For many among both the public and our colleagues, the ability of the anaesthesiologist to lead the fight for the lives of his/her patients was something completely new.

Of course, we have many times before been known to be able to rapidly diagnose an acute condition and take immediate measures in order to start solving the problem.

We also have been known as having the expertise and the means to isolate patients one from the other, and offer them the right management in an environment in which each of us was supposed to be able to defend him/herself from becoming a victim of the dreadful disease.

But, soon, our peers and others discovered a simple fact, known by almost each of those who used to share the same team with anaesthesiologists: we are very good organisers. We know not only to organise our own work but also to show those working with us (nurses, technicians, etc) the way to obtain the maximum results with a minimum of resources.

Suddenly, for most of those who shared with us the working day and night we proved to be leaders, distribute tasks, check the results, encourage and support, but also (above all) put ourselves in the first frontline against the “enemy”.

Fortunately, the pandemic seems to be in retreat, hospitals can go back to their routine activity, various wards returned to their original tasks, and the critical care units become once again the place where road and work accidents, patients after surgery and those with decompensated vital organs are taken care of.

But at the same time, it seems that the medical community and public opinion got a new chance to look at us more carefully.

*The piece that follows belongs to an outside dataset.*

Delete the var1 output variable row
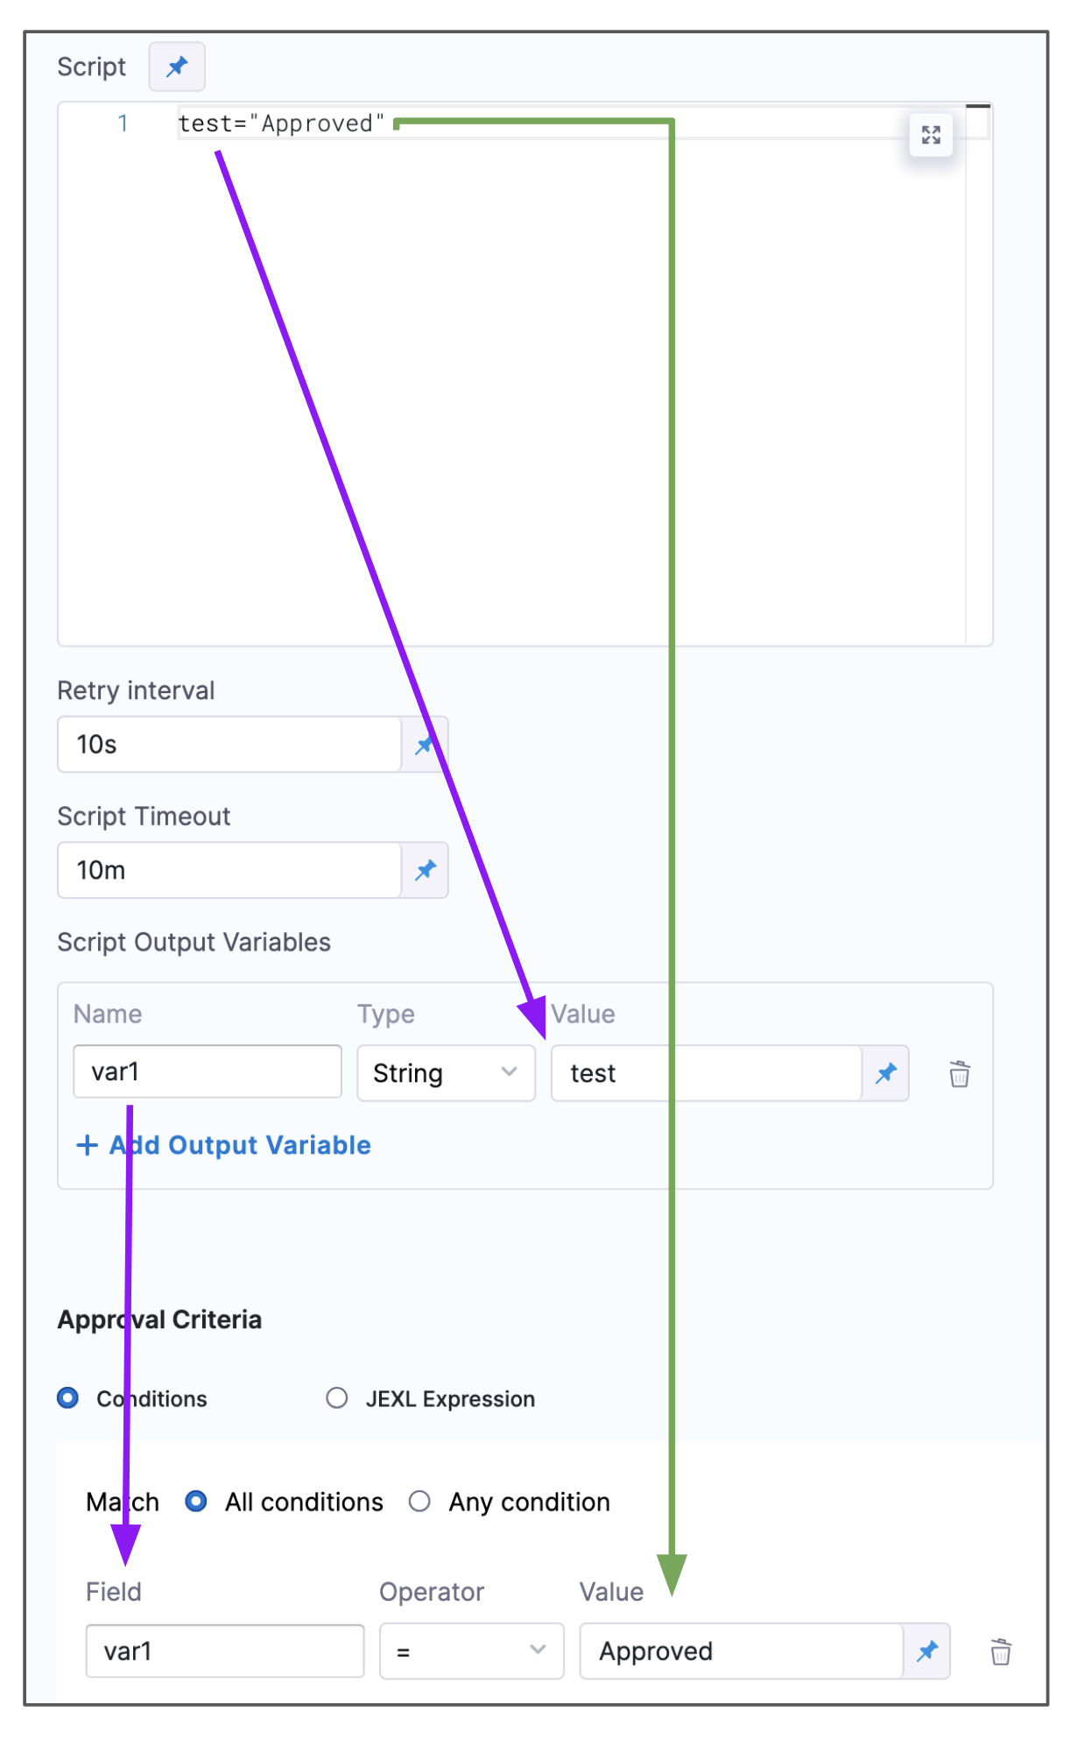The height and width of the screenshot is (1740, 1084). click(960, 1074)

And what did they discover?

First of all, the universality of our profession. All over the world, we are able to narrow the gap between more and less affluent countries. In any country and hospital anaesthesiology and its domains deal not only with pain-free surgery (the traditional core of our speciality) but also with successful management of vital organ failure, prevention of postoperative pain and treatment of chronic pain.

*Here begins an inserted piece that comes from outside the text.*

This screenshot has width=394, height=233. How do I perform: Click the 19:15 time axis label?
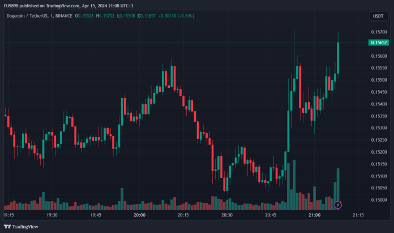coord(9,215)
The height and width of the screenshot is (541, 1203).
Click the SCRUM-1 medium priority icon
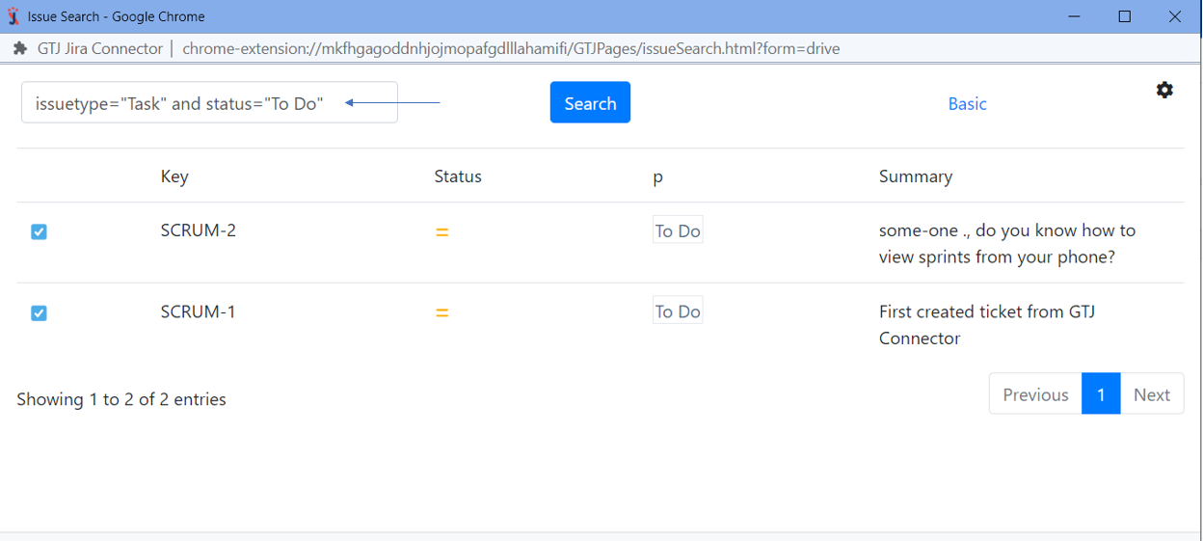coord(441,313)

In most of the countries of our continent, this task is covered by our speciality, since we succeeded in enlarging our field of activity outside the operating room,  and avoided futile sub-specialisation.

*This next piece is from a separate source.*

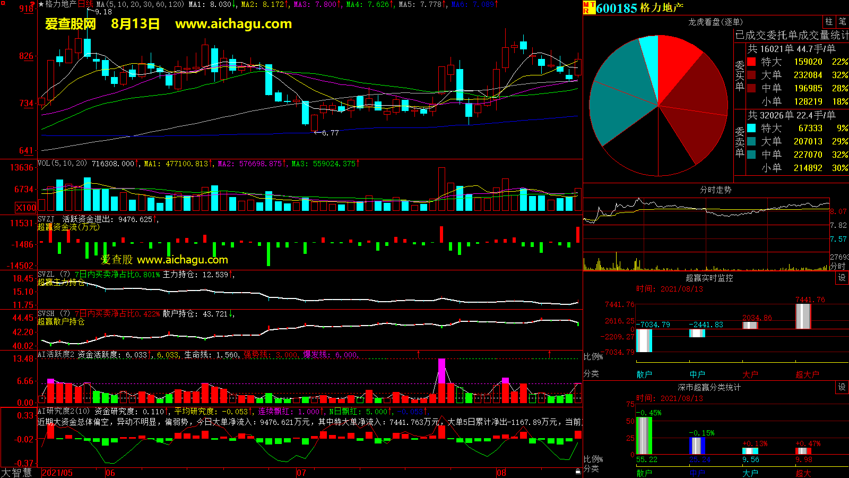
Task: Click the green 散户 bar in 深市超赢分类统计
Action: pyautogui.click(x=644, y=436)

In comparison to other medical specialities, the anaesthesiologist knows how to maximise the use of the financial resources he/she is entitled to manage. For instance, we knew how to build up (and restrict!) the list of pre-anaesthesia lab tests relating to the patient’s medical status, saving a lot of money, to be used for other aims.

We proved we know how to overcome the perennial shortage of medical manpower, by including in our team’s non-medical personnel, ready to help, but never to replace our presence near the anaesthetised patient.

And above all, we showed everybody that almost two centuries of teamwork in the operating room taught us how to cooperate with other specialities in every corner of the hospital.

True, we already knew all of the above,

The pandemic lit up and uncovered (to others) these well-kept “secrets” of our speciality.

As the French say (and the English too!): a quelque chose malheur est bon (in free translation: every cloud has a silver lining).

The years to come will show how the medical community all over the world will know how to use these clear patterns of our speciality for the sake of our patients.